Task goal: A faithful, picture-free copy of the listing below is required.

BEGIN Information provided

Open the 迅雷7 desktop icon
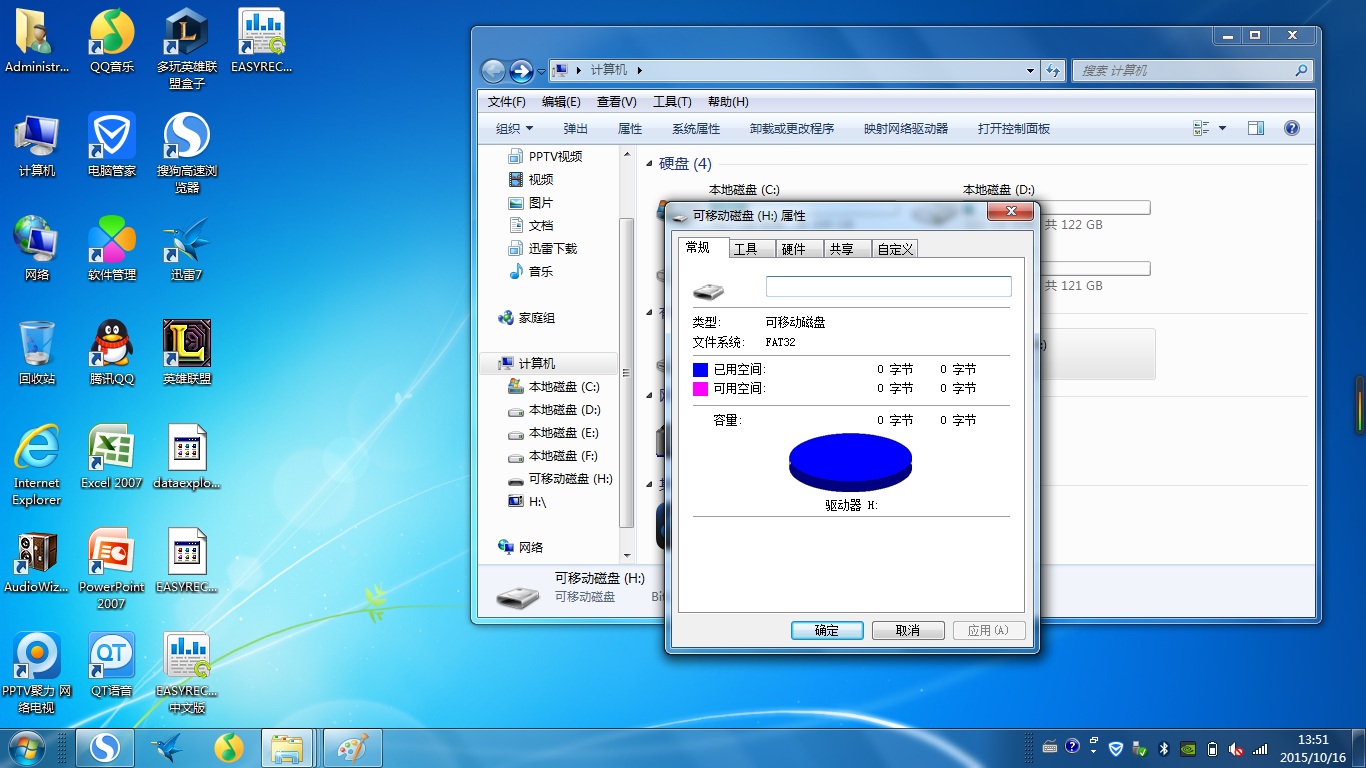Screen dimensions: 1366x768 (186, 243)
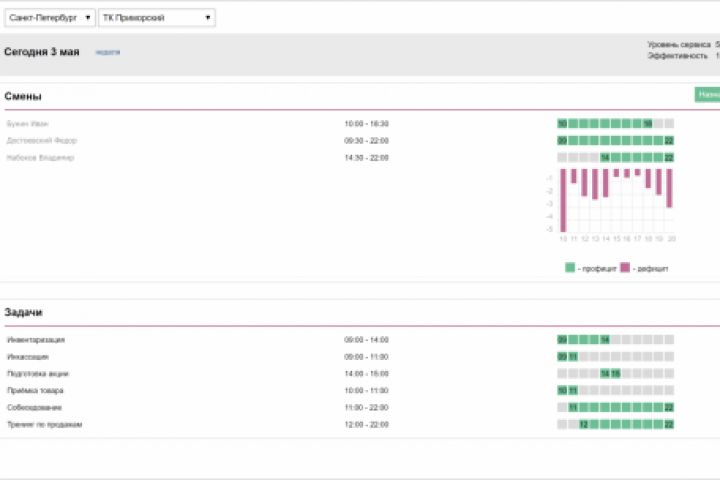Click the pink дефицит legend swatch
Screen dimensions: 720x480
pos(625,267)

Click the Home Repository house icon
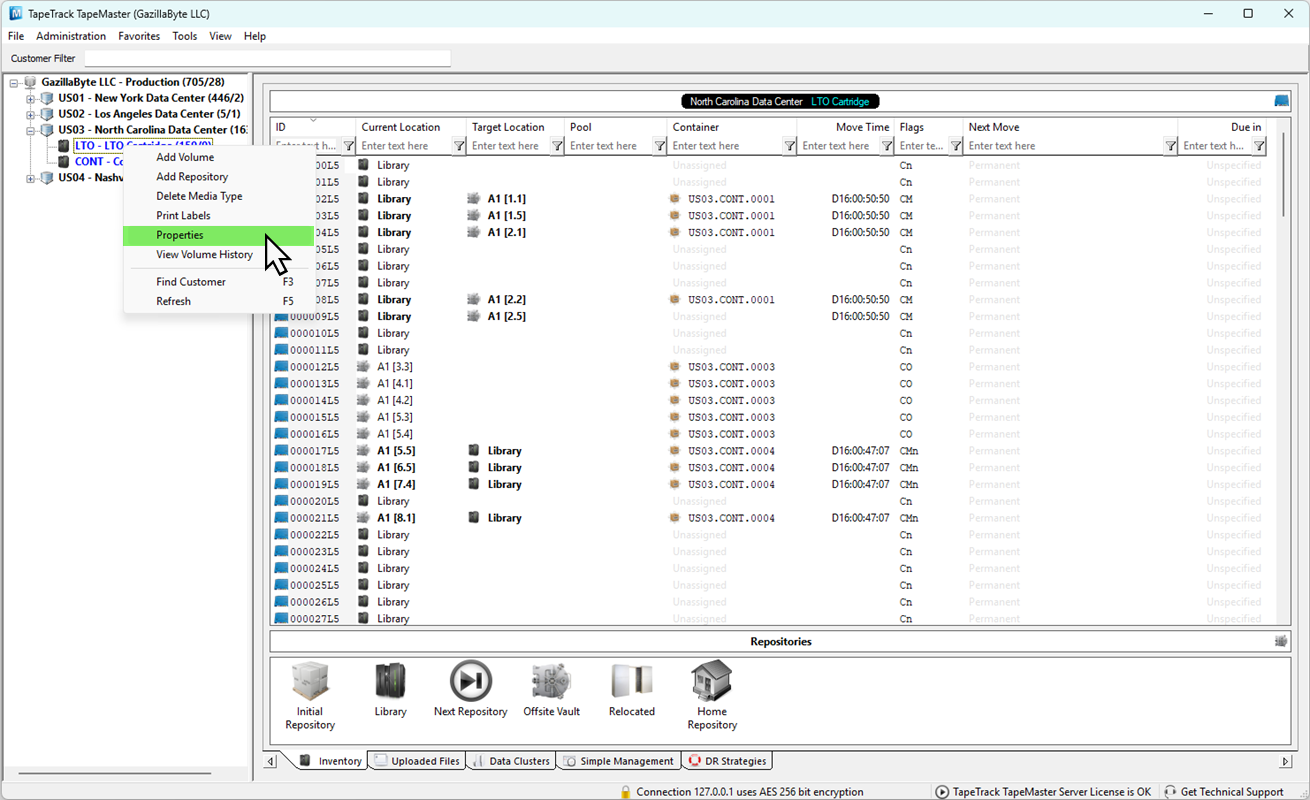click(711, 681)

END Information provided

Expected answer:
Open the 迅雷7 desktop icon
Screen dimensions: 1366x768 (186, 243)
Click the pink дефицит legend swatch
Screen dimensions: 720x480
pos(625,267)

Click the Home Repository house icon
click(711, 681)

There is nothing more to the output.